Nel dettaglio, però, dei rendimenti, è Amplifon a vincere, mentre dal 1938 a oggi Generali e Caltagirone si confermano gli unici due titoli a battere l’inflazione. Dal 2008 a fine settembre 2019 Amplifon ha reso il 36,9% medio annuo ed è seguita in classifica da De’ Longhi (+31,1%), Banca Generali (+30%), Brembo (+29,5%), Reply (+29%), Recordati (+28,8%), Txt E-Solutions (+25,8%), La Doria (+25,4%), B&C Speakers (+23,3%) e Diasorin (+23,2%). Sono 68 i titoli, sui 177 quotati per l’intero periodo (poco meno di 4 su 10), ad aver reso più del BTp, mentre il rendimento e’ stato positivo per 6 titoli su 10 (102 su 177). Tra le prime 25 società per rendimento quasi il 60% appartiene al segmento Star. Allargando l’orizzonte di analisi, Mediobanca conferma che dal 1938 a oggi solo Generali (+14,1% medio annuo) e Caltagirone (+10,9%) hanno battuto il +9,9% dell’inflazione. Tra i titoli presenti (pur con diverse incarnazioni) a Piazza Affari da allora, Intesa Sanpaolo, Cir e Leonardo fanno segnare tutte +8,7%, Italmobiliare +7,8%, Aedes +7,8%, Mittel +7,1%, Telecom Italia (ex Stet) +6,8%, Telecom Italia (ex Sip) +6,6%, UnipolSai (ex La Fondiaria Vita) +6,6% e UnipolSai (ex La Fondiaria Incendio) +5,1%.

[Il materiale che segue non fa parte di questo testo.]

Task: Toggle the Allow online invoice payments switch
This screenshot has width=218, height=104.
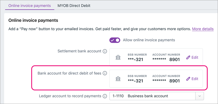Action: pyautogui.click(x=115, y=40)
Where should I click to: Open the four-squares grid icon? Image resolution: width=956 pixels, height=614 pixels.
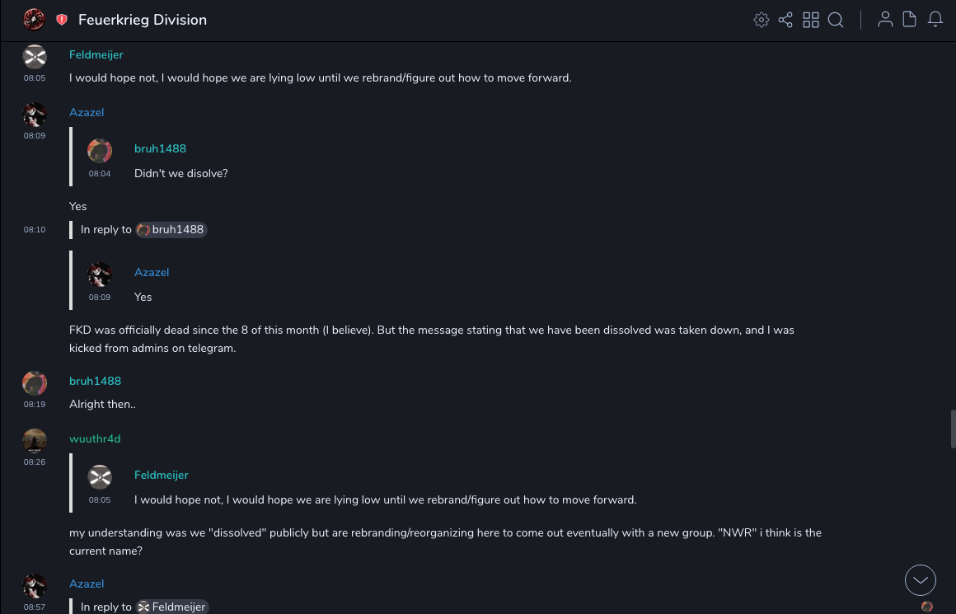(811, 20)
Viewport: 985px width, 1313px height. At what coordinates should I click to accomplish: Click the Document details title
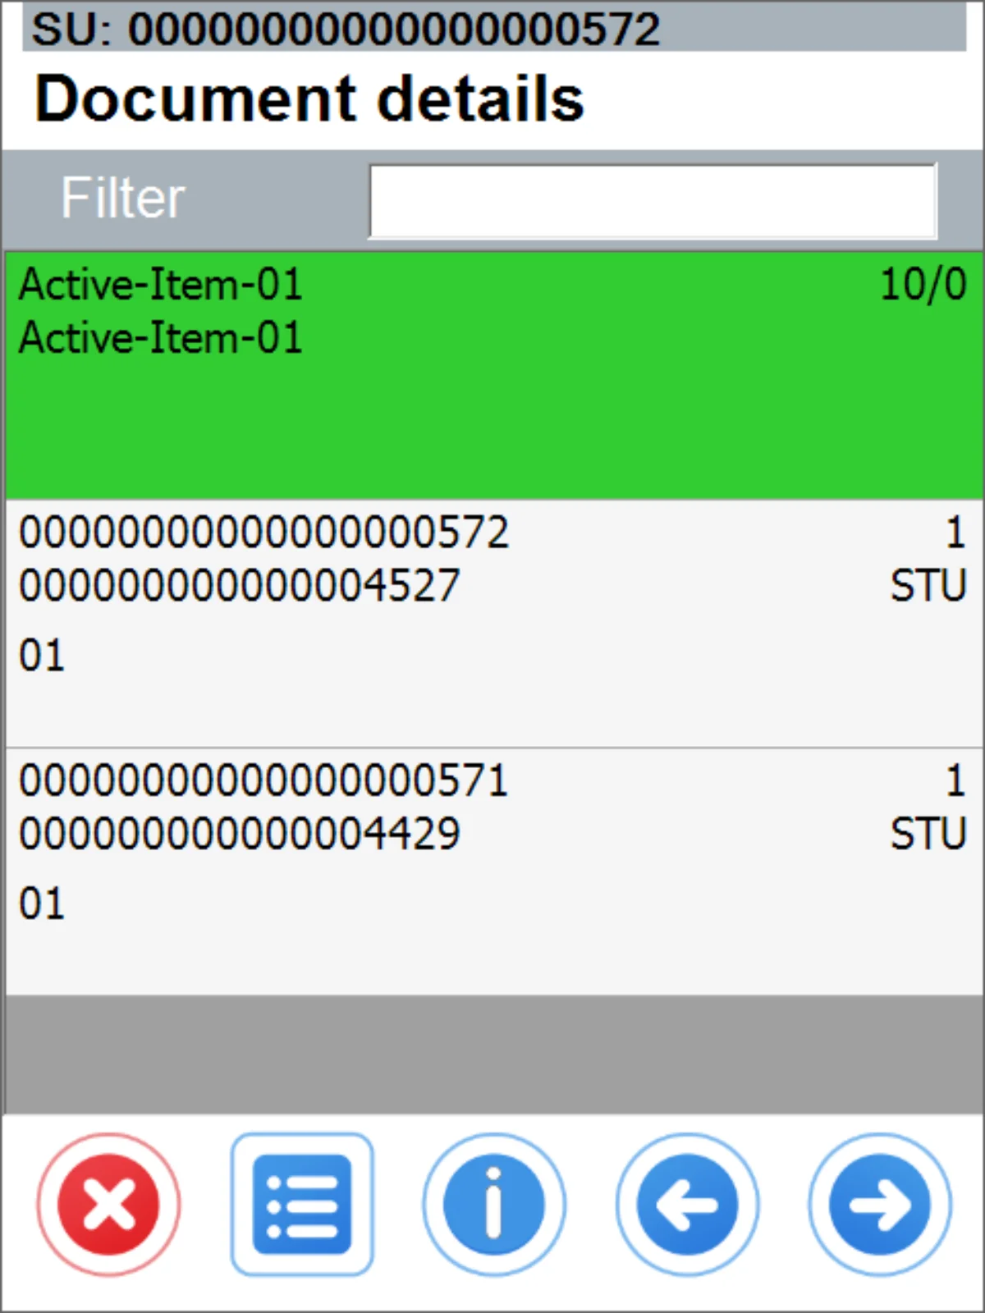(309, 99)
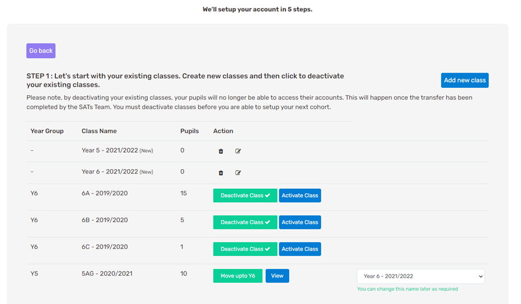521x304 pixels.
Task: Edit the Year 6 - 2021/2022 class name
Action: click(x=238, y=172)
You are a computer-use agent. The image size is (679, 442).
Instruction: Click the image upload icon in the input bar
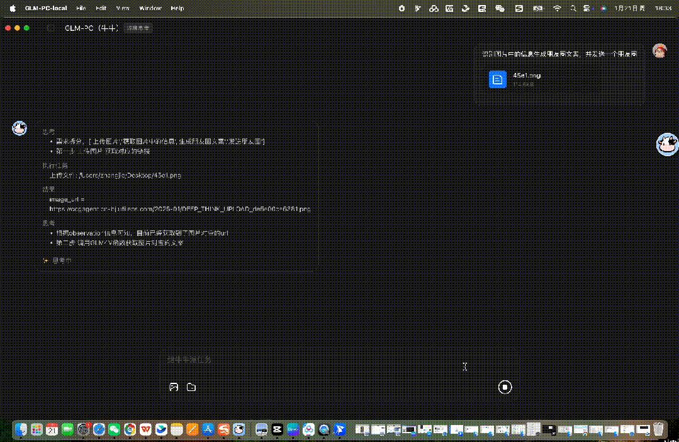pos(174,387)
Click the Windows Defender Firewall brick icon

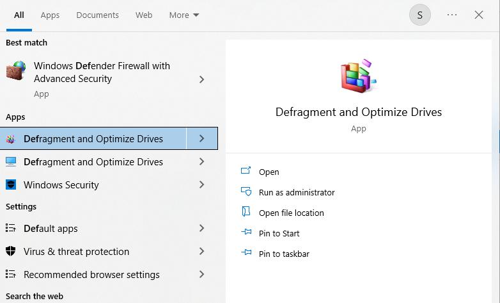(x=16, y=70)
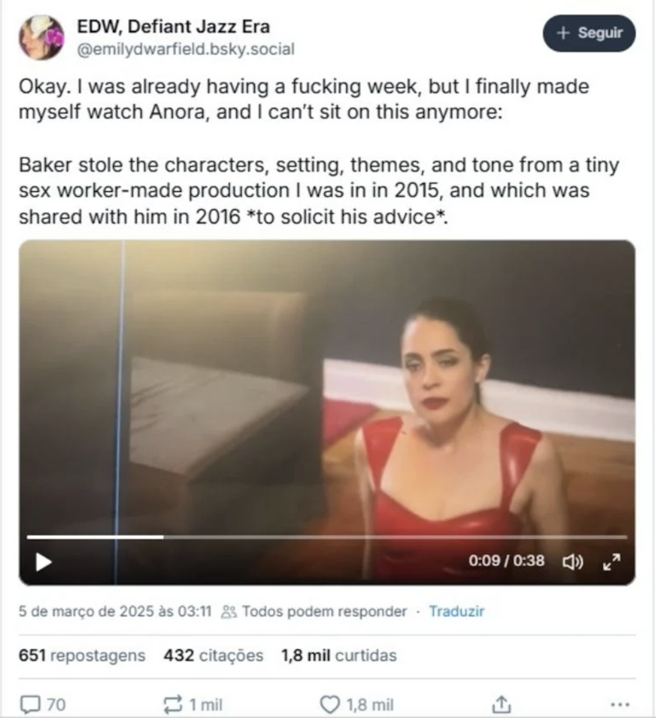This screenshot has width=656, height=718.
Task: Click the video time display 0:09 / 0:38
Action: pos(506,561)
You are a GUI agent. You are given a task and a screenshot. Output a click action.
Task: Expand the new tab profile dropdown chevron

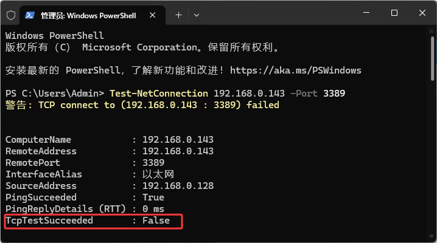point(196,14)
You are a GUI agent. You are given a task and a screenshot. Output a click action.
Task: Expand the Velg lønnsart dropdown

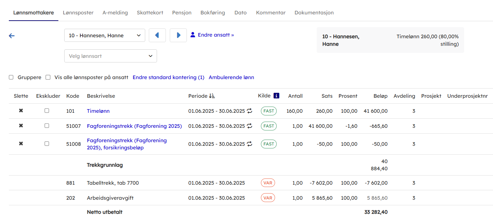click(110, 56)
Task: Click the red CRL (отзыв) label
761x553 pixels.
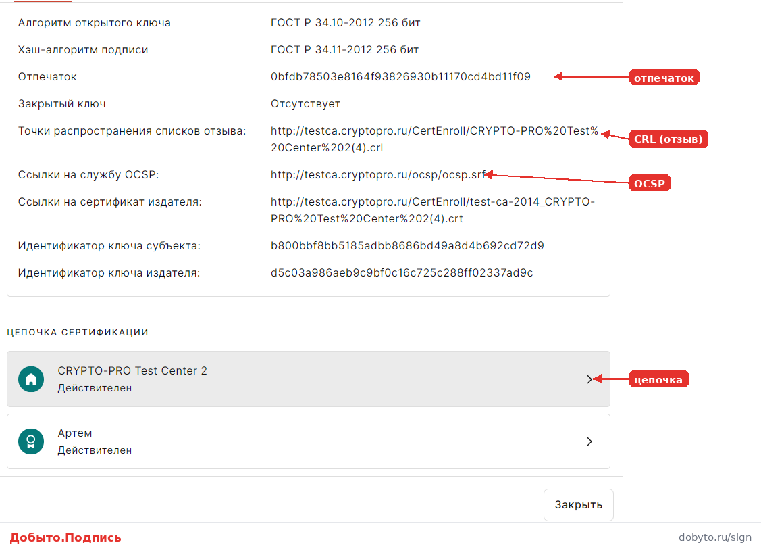Action: click(668, 139)
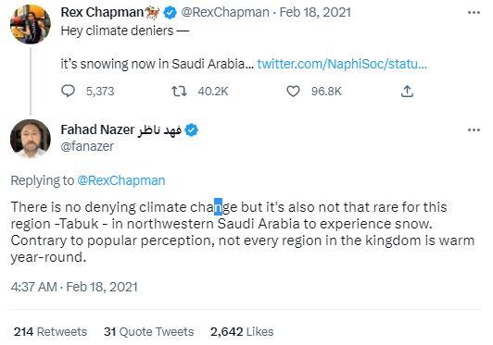Screen dimensions: 493x345
Task: Open the more options menu for Fahad Nazer's tweet
Action: (474, 130)
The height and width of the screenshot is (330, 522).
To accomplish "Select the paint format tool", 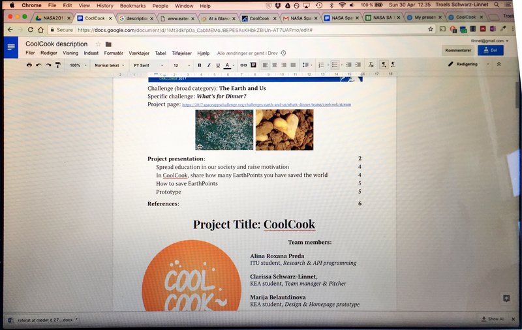I will [57, 65].
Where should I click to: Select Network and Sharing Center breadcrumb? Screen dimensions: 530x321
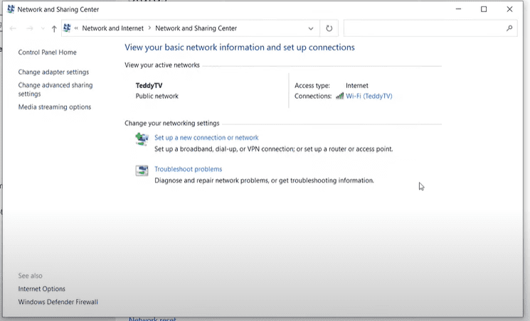tap(196, 28)
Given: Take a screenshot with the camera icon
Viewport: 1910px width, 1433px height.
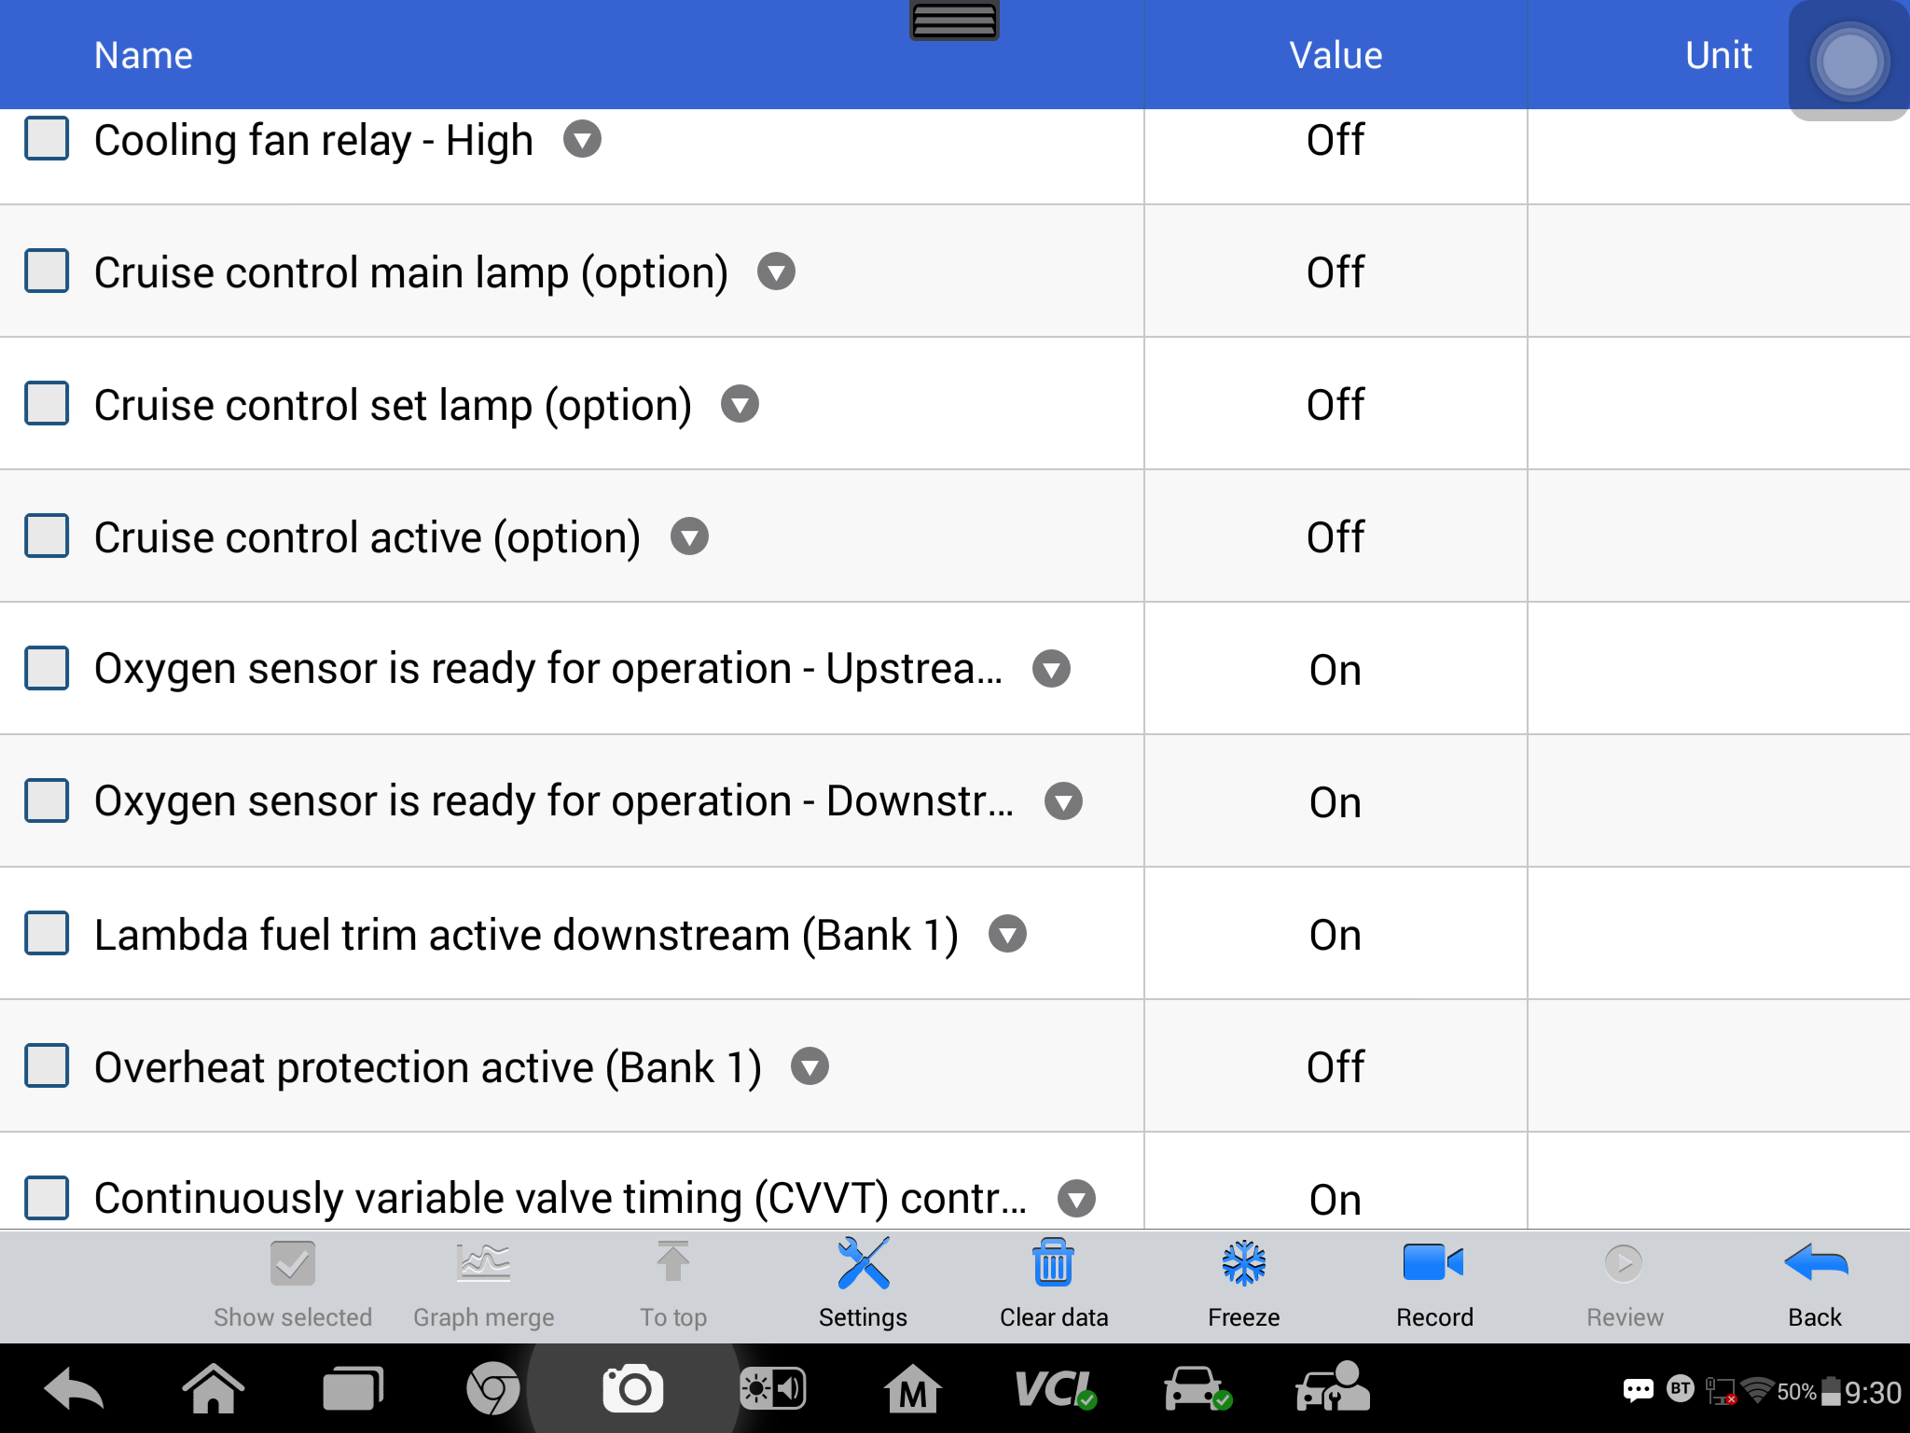Looking at the screenshot, I should click(x=633, y=1389).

Infine un focus sugli aumenti di capitale. Nell’ultimo decennio le società quotate a Piazza Affari hanno raccolto 95 miliardi in aumenti di capitale. Di questa cifra, il 70% è andato alle banche (il 26% all’industria) e il 29% alla sola UniCredit. Un altro 19% è andato a Mps, l’8% all’Enel, il 7% a Intesa Sanpaolo, il 6% a Banco Bpm e il 4% a Saipem. Il massimo storico di aumenti si è toccato nel 2017 (22,6 miliardi). Nel decennio, in ogni caso, le banche hanno perso peso in termini di capitalizzazione, scendendo al 20% dal 26% e cedendo spazio al settore industriale (al 70% dal 63%). Sostanzialmente stabili le assicurazioni (oggi al 10% dall’11% di dieci anni fa).